Abstract available in PDF file.
HIV disease progression in the first year after delivery among african women followed in the HPTN 046 clinical trial.
(Lippincott Williams & Wilkins., 2013) Watts, Heather D.; Brown, Elizabeth R.; Maldonado, Yvonne.; Herron, Casey.; Chipato, Tsungai.; Reddy, Leanne.; Moodley, Dhayendre.; Nakabiito, Clemensia.; Manji, Karim.; Fawzi, Wafaie.; George, Kathleen.; Richardson, Paul.; Zwerski, Sheryl.; Coovadia, Hoosen Mahomed.; Fowler, Mary Glenn.

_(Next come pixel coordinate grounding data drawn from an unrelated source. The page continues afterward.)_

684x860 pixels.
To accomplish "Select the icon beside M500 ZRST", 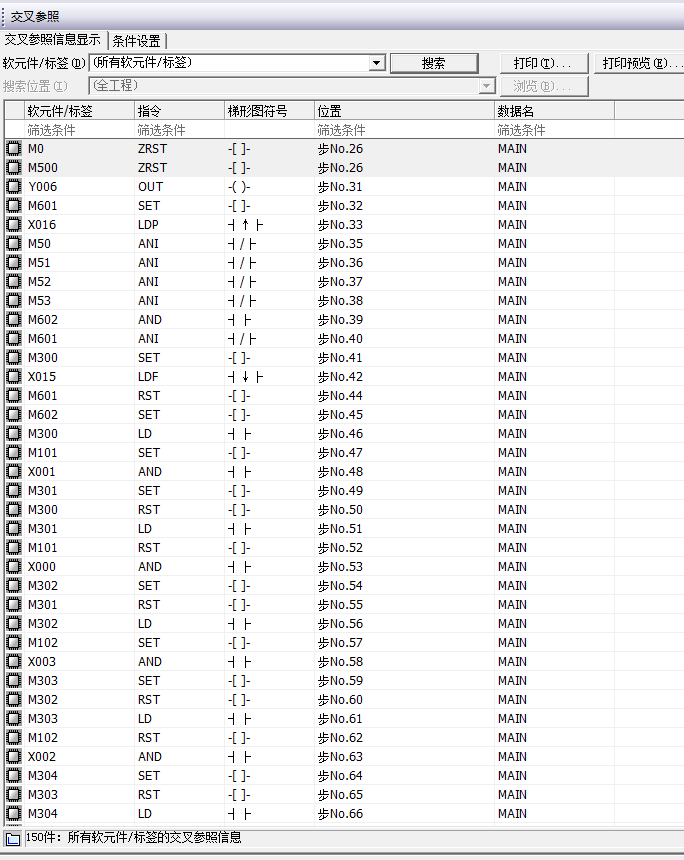I will [14, 168].
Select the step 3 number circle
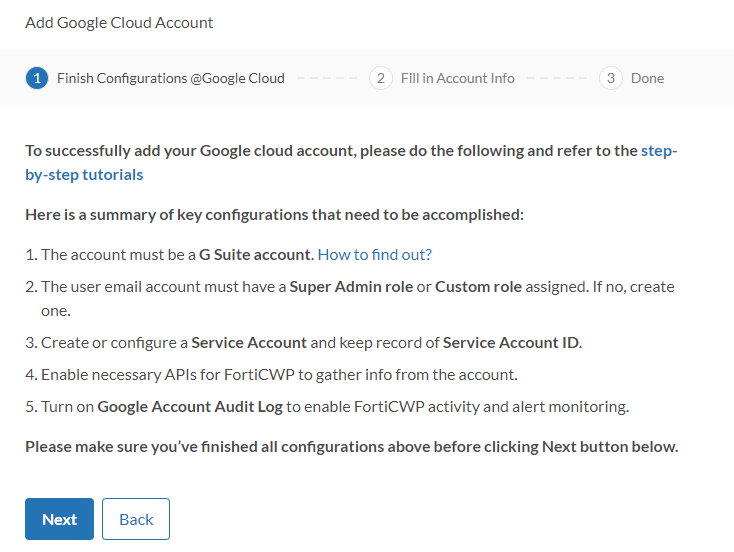 coord(611,78)

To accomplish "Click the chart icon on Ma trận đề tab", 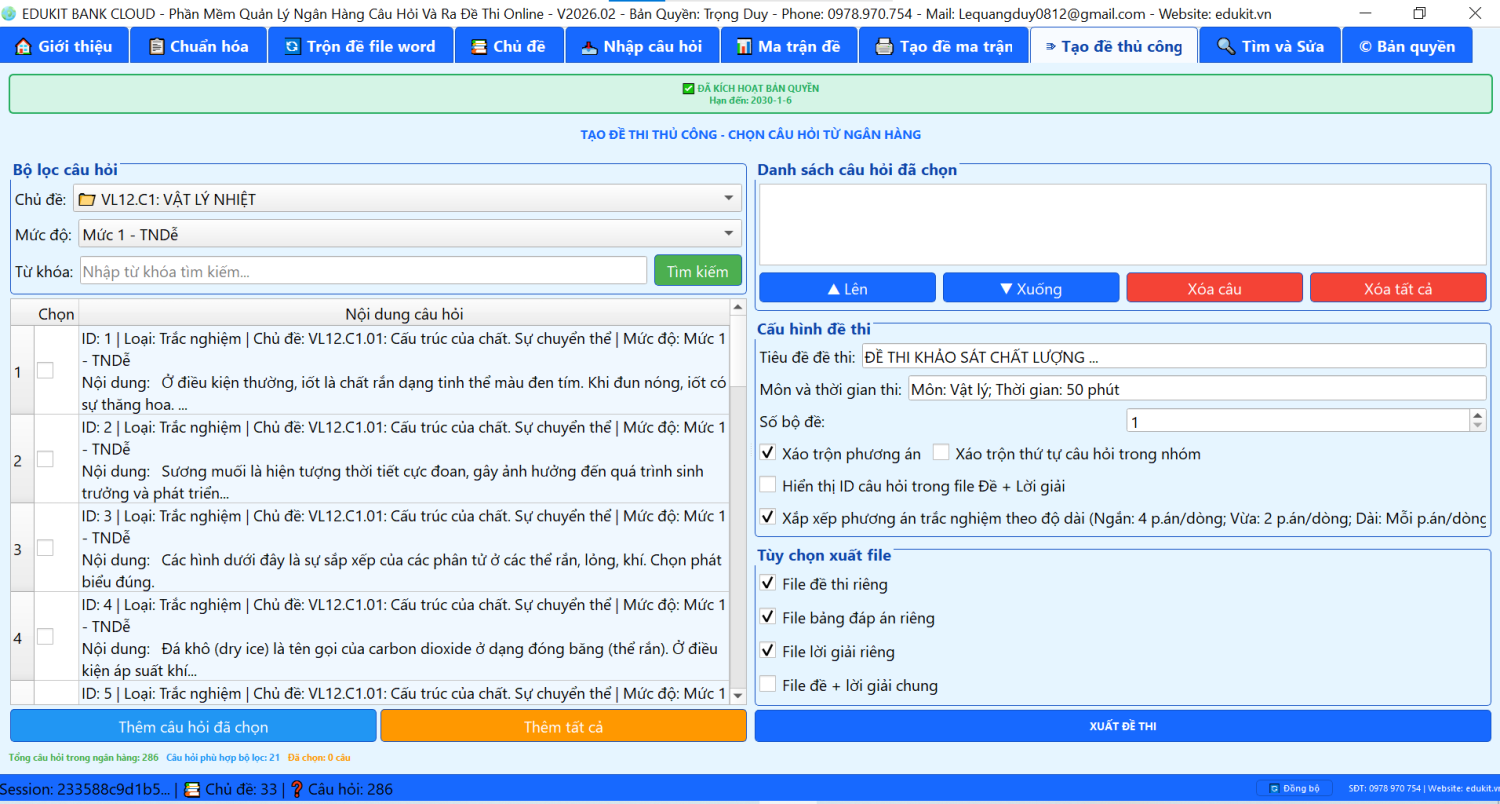I will click(x=743, y=47).

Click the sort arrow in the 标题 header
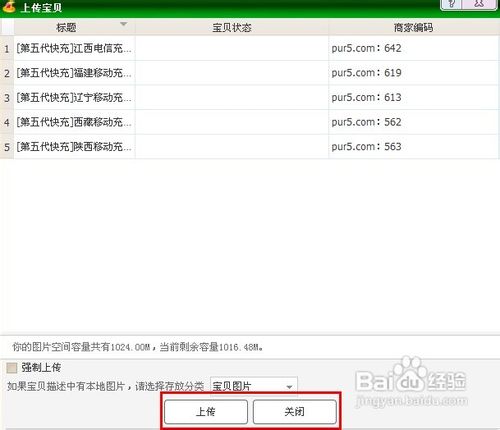pyautogui.click(x=124, y=24)
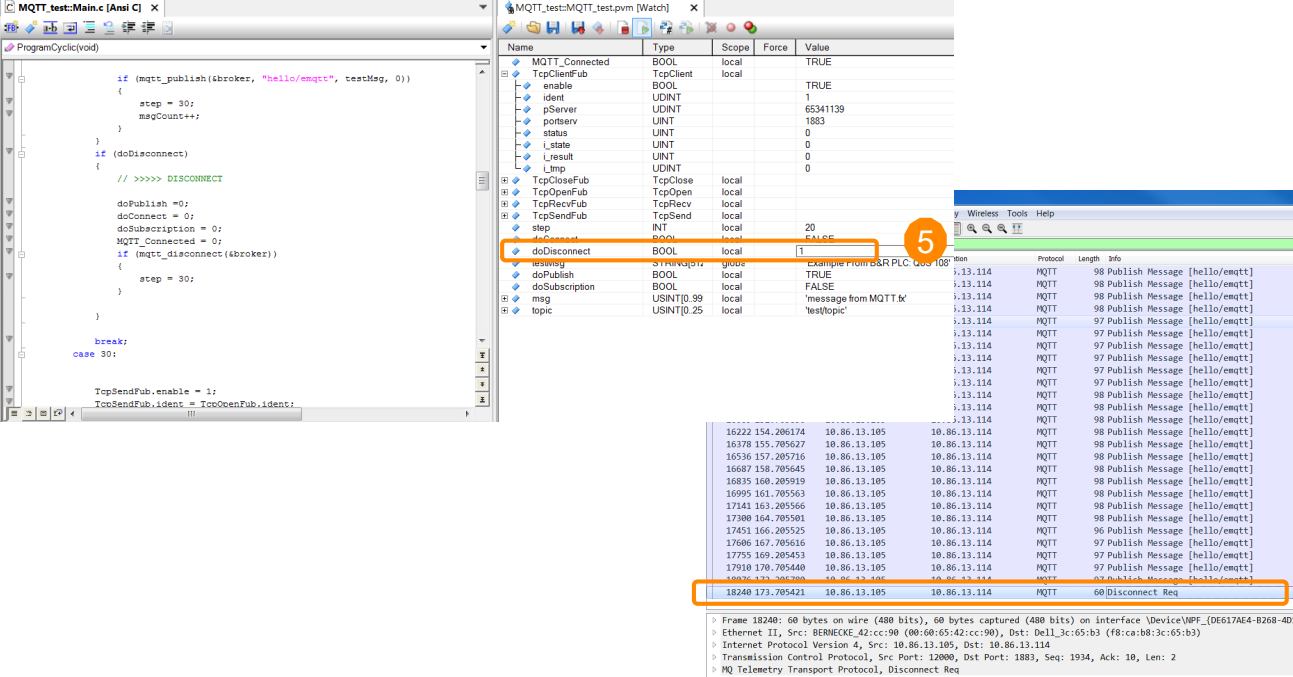Close the MQTT_test::Main.c editor tab
This screenshot has width=1293, height=677.
coord(155,8)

Background: Starting lifelong antiretroviral therapy (ART) in HIV-infected pregnant women may decrease HIV progression and transmission, but adherence after delivery may be difficult, especially for asymptomatic women. We evaluated disease progression among HIV-infected women not on ART with CD4⁺ lymphocyte counts above 200 cells per microliter at delivery. Methods: We analyzed risk of death, progression to AIDS (stage IV or CD4 < 200 cells per microliter), or to CD4⁺ count <350 1 year after delivery among postpartum women enrolled to a prevention of breastfeeding transmission trial using the Kaplan–Meier method. In the primary analysis, women were censored if ART was initiated. Results: Among 1285 women who were not WHO stage IV or less at 6 weeks postpartum, 49 (4.3%) progressed to stage IV/CD4 <200 cells per microliter or death by 1 year. Progression to CD4 <200 cells per microliter or death occurred among 16 (4.3%) of 441 women with CD4 count of 350–549 cells per microliter and 10 (1.6%) of 713 with CD4 counts >550 cells per microliter at delivery. CD4 <350 cells per microliter by 12 months postpartum occurred among 116 (37.0%) of 350 women with CD4 count 400–549 cells per microliter and 48 (7.4%) of 713 with CD4 count >550 cells per microliter at delivery. Conclusions: Progression to AIDS or CD4 count <350 cells per microliter is uncommon through 1 year postpartum for women with CD4 counts over 550 cells per microliter at delivery, but occurred in over one third of those with CD4 counts under 550 cells per microliter. ART should be continued after delivery or breastfeeding among women with CD4 counts <550 cells per microliter if follow-up and antiretroviral adherence can be maintained.